Brainmelt
By pearsonj123
- 314 reads
There had never been a place nor a time so tranquil as this. The Garden of Eden come real and come true. Do your best to picture it, for to do so will surely quieten the worries and concerns that plague your mind. I will describe it for you.
Green. Green. Very green. There you are. Speckles of colour here and there in amongst the thick green, flowering plants of such vibrancy. Smatterings of chatterings from all manner of creatures, many which, long ago, had left the land that used to be here - feigning extinction to escape the pressures and troubles imposed upon them by humans - now offer a terrifically transcendental score. The air, oh you must understand about the air! Crisp and thick with quality. Each breath a testament of the earth's power to maintain its hygiene. Exceedingly fresh and delightfully tasty is this air.
This place, this paradise, was allowed to build itself once more because of that day decades ago. That day when a chapter of the most intelligent of the great apes chose which of them would be their chapter leader. The outcome of the outcome had been predicted by just one individual. On Thursday 12th December this ape - slightly further than some but slightly less furry than others - scrawled on the door of a toilet cubicle these prophetic words..."Our heads will explode if Boris gets in". On Friday the 13th, at 9 o'clock in the morning as millions of these apes began their daily toil, the announcement came through.
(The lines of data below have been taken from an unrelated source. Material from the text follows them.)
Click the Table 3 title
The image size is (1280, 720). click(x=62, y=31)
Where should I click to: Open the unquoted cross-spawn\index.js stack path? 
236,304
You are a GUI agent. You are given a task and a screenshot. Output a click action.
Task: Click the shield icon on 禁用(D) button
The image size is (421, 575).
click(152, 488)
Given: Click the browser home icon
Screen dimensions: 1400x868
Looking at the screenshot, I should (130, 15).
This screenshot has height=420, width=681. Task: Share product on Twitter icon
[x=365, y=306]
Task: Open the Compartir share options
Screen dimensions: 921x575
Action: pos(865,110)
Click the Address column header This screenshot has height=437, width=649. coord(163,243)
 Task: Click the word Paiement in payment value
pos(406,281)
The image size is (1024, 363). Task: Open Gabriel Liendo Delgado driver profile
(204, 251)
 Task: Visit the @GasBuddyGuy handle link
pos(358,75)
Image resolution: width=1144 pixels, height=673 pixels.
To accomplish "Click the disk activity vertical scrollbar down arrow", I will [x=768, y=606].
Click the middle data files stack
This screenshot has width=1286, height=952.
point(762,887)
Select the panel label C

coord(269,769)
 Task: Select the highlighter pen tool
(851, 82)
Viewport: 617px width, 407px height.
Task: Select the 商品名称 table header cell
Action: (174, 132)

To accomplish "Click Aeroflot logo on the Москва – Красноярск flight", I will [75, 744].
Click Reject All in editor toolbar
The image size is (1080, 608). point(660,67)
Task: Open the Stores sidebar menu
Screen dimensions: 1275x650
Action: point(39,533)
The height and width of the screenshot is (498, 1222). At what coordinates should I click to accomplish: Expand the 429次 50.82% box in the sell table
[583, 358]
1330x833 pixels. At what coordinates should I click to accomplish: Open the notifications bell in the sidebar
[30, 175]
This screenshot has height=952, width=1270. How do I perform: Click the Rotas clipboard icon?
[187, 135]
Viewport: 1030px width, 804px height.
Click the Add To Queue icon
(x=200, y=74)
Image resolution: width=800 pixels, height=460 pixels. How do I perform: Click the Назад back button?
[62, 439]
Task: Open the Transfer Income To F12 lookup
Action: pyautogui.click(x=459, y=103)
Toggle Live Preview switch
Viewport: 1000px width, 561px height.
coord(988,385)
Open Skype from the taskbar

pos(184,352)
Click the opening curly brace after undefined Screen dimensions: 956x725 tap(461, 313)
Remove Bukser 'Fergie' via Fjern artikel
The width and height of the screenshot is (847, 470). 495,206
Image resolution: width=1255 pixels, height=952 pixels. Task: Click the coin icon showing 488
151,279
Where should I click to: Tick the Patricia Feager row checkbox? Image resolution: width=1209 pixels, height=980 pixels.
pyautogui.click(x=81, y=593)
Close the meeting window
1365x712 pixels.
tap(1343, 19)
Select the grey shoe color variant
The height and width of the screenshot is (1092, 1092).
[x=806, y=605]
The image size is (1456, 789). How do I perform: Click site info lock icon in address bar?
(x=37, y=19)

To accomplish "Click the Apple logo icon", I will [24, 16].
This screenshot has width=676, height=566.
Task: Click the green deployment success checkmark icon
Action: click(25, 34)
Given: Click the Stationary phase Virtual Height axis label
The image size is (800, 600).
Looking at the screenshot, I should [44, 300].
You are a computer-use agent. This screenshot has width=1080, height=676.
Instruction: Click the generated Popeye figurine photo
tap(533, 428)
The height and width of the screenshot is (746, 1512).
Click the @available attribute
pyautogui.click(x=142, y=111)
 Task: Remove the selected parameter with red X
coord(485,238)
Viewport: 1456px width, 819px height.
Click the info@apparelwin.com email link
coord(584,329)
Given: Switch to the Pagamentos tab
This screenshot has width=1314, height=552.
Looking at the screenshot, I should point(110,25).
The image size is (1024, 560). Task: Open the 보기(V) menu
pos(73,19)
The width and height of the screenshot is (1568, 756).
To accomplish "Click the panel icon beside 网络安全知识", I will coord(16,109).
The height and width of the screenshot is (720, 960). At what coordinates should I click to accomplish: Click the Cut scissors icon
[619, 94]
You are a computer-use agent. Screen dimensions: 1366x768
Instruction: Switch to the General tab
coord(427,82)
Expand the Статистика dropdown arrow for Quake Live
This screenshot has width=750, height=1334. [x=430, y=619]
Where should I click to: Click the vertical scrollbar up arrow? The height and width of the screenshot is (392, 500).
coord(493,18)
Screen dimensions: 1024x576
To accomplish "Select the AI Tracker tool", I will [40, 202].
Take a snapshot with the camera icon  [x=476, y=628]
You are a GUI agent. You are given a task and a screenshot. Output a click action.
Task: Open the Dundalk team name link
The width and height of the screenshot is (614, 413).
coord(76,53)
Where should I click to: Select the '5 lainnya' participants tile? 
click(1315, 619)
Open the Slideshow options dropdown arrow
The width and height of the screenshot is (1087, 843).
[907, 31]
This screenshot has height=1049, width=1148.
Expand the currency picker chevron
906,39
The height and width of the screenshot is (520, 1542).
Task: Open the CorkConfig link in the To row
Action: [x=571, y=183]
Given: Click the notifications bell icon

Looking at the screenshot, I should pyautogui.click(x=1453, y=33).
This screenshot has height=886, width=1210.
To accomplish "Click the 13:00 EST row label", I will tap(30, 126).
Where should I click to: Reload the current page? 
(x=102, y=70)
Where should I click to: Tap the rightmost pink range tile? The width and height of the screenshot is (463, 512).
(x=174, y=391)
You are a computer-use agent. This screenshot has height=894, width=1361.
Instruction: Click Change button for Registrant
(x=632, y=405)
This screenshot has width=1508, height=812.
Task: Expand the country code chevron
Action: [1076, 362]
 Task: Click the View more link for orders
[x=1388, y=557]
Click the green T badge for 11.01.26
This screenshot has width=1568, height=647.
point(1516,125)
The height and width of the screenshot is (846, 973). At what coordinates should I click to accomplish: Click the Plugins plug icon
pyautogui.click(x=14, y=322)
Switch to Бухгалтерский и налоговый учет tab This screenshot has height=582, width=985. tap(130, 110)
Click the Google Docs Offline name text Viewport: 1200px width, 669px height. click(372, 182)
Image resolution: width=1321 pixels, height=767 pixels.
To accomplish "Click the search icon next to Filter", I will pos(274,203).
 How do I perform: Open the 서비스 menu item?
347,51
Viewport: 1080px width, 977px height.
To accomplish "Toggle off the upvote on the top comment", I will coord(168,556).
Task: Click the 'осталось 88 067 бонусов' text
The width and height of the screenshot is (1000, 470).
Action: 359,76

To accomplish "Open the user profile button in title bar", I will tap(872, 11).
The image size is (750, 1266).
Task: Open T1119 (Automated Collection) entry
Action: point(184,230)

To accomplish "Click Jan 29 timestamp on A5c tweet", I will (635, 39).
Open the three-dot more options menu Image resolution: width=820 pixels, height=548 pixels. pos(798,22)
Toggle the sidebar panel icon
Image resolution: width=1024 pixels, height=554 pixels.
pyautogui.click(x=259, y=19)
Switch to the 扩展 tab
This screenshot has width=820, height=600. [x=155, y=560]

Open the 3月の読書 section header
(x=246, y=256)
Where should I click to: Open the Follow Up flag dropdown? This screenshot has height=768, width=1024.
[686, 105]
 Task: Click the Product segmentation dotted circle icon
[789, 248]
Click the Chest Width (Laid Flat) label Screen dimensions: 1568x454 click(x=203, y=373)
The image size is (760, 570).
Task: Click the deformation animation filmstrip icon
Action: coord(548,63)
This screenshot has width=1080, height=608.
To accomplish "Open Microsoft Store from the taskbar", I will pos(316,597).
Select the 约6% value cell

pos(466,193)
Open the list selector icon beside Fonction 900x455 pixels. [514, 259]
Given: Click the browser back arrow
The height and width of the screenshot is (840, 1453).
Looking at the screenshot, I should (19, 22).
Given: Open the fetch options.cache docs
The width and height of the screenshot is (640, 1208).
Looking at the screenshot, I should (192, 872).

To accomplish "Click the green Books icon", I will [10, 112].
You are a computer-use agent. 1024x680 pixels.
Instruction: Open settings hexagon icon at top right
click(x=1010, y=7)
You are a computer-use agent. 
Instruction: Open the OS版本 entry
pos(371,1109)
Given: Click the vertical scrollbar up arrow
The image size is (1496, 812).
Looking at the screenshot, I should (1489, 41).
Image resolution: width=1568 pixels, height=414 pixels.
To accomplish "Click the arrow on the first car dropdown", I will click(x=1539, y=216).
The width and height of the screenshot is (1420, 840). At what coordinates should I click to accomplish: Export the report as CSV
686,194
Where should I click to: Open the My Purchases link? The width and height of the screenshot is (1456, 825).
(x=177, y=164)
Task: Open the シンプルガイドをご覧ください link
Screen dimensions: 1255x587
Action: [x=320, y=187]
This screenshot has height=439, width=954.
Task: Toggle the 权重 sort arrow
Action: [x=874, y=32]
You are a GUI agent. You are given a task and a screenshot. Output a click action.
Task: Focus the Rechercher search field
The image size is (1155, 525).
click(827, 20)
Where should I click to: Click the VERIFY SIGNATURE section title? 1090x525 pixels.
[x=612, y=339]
Smart phones and smart tablets and the smartest of computers buzzed and beeped the notification "Boris Johnson elected Prime Minister of Great Britain.". As the information was processed, corpses began to pile up. Brains had exploded, and littering all sorts of floors were all sorts of headless bodies.
A mass extinction of incredulity. The great brainmelt. Goodbye NHS, hello hypercapitalism, come on in head explosion.
Thus, our eden was created.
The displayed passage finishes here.